2027. Immune Correlates of Protection Against Herpes Zoster (HZ) in People Living with HIV (PLWH)

BACKGROUND: HZ has high morbidity in immune-compromised hosts, including PLWH. Two vaccines against HZ are available, but their efficacy in PLWH is unknown. A surrogate marker of protection against HZ would facilitate efficacy studies of HZ vaccines in PLWH, as compared with HZ clinical outcome studies. To this goal, our study investigated the association of cytotoxic T lymphocytes (CTL) and regulatory T cells (Treg) with incident HZ in PLWH. METHODS: The study used peripheral blood mononuclear cells (PBMC) cryopreserved at mean (SD) of 2.7 (2.5) months before HZ from 31 PLWH cases on ART with plasma vRNA < 200 c/mL, and CD4 counts ≥200 cells/µL. 31 non-HZ controls were matched to cases by CD4 count, age, sex, race, parent study, and ART duration. T cell subsets were measured by flow cytometry after ex vivo VZV- and mock-restimulation and in freshly thawed unstimulated PBMC using the following markers: CD3, CD8, CD25, CD28, CD39, CD57, CD127, CTLA4, FOXP3, IFNg, IL10, KLRG1, LAG3, PD1, perforin, TGFb, TIM3 and TNFa. Data were analyzed by paired t-tests.

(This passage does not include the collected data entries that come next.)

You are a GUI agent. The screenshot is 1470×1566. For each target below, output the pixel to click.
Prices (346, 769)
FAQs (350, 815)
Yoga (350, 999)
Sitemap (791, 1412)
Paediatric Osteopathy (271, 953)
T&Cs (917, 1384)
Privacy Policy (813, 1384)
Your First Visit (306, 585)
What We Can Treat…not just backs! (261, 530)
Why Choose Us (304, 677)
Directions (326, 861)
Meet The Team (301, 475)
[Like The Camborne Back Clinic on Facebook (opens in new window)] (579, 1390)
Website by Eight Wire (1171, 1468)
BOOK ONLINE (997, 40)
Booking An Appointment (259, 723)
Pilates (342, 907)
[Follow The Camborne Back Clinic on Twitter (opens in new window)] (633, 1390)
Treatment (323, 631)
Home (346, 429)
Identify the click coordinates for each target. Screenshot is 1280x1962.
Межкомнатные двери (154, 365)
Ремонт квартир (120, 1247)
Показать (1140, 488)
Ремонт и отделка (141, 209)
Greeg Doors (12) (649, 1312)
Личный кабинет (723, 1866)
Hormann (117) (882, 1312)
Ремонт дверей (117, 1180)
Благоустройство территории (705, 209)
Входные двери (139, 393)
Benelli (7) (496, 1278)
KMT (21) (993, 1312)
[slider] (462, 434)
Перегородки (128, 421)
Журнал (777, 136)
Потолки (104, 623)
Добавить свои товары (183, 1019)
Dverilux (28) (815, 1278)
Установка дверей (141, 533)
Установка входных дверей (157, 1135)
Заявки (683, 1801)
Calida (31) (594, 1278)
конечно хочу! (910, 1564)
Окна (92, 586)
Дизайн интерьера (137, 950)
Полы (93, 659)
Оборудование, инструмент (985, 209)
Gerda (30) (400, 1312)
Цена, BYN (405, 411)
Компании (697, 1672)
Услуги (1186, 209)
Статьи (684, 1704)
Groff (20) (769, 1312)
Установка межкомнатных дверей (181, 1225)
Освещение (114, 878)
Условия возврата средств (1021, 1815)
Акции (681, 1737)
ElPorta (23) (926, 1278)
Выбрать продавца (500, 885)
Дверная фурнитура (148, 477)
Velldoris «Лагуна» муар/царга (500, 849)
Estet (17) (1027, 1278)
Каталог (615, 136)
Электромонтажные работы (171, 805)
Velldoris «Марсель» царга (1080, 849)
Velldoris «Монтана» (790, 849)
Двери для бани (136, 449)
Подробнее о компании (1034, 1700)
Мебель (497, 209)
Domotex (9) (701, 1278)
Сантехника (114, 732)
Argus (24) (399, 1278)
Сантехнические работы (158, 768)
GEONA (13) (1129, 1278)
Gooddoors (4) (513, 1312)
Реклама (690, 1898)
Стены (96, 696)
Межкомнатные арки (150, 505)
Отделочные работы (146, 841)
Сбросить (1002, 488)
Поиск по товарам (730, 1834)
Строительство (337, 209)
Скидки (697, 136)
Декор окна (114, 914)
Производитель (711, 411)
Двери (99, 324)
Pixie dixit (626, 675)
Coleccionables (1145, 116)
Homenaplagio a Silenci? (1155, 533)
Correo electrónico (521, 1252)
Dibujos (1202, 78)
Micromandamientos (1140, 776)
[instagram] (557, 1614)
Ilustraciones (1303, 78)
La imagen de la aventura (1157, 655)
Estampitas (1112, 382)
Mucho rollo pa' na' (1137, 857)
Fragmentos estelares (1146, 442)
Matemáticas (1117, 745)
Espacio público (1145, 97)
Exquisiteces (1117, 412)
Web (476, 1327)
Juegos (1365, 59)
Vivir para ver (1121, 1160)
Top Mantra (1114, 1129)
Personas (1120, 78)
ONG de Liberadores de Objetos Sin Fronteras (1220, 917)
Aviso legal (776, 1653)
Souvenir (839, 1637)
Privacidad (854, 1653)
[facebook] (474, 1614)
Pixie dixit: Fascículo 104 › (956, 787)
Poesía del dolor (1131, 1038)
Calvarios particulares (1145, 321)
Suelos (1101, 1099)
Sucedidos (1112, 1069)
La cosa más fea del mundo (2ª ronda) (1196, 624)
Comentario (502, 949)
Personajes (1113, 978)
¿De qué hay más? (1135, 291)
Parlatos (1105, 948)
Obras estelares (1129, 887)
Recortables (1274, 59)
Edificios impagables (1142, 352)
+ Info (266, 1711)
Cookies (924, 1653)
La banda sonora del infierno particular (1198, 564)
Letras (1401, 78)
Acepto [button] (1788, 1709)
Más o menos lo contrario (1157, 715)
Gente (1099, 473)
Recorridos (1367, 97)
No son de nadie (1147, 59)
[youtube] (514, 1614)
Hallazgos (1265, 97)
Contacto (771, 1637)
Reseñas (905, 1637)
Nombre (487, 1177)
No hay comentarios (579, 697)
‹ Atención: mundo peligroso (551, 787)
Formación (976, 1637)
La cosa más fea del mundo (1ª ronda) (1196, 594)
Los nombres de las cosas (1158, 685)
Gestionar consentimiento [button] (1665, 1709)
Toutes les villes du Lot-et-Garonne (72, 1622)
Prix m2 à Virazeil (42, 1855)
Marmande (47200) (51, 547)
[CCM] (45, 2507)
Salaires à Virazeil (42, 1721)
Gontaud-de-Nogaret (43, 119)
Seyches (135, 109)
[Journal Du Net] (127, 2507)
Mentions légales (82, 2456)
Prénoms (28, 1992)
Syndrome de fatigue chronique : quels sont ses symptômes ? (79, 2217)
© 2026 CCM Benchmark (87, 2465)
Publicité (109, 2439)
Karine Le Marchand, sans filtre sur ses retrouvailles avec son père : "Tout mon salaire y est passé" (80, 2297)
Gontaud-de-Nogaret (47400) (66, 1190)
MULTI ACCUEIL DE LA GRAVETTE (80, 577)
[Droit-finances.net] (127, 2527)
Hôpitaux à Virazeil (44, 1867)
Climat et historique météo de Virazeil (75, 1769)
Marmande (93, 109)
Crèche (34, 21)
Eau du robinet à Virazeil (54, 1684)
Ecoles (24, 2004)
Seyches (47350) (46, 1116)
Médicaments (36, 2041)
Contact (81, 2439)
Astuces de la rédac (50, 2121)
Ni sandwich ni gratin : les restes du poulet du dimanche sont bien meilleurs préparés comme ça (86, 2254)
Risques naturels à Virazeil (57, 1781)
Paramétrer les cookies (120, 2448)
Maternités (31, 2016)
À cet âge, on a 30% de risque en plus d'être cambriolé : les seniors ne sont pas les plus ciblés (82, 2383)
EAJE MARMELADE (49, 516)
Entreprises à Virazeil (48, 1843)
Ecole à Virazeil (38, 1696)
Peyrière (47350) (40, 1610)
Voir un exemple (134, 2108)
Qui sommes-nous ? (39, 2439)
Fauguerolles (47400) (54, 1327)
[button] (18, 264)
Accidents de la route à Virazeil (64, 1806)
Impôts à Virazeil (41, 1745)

RESULTS: At PBMC collection, PLWH had mean (SD) age 41 (10) years; 16 females; 28 White and 22 Black non-Hispanics; mean (SD) CD4 counts 501 (222) cells/µL; 56 (90%) vRNA < 50 c/mL; median ART duration 50 weeks. In unstimulated PBMC, HZ cases had higher %FOXP3+CD25+(CD4+) Treg compared with controls (P = 0.08). Cases generally had lower responses to ex vivo VZV-restimulation (after subtraction of mock) compared with controls, including %perforin+(CD8+) CTL (P = 0.07) and %IL10+(CD4+) (P = 0.04) and %TGFb+(CD4+) Treg (P = 0.07). %FOXP3+CD25+(CD4+) Treg in unstimulated PBMC did not correlate with VZV-specific %perforin+(CD8+) or %IFNg+(CD4+) effector T cells, but the VZV-specific effector T cell percentages correlated with each other (r = 0.24, P = 0.05). CONCLUSION: Although limited by small numbers, this study showed that before development of HZ, PLWH had marginally increased number of Treg in blood and decreased VZV-specific responses. VZV-specific Treg and CTL were equally lower in cases compared with controls, suggesting that a general low VZV-specific T cell responsiveness precedes HZ in PLWH. The lack of association between circulating Treg and VZV-specific T cell responses suggests independent mechanisms of action. DISCLOSURES: All authors: No reported disclosures.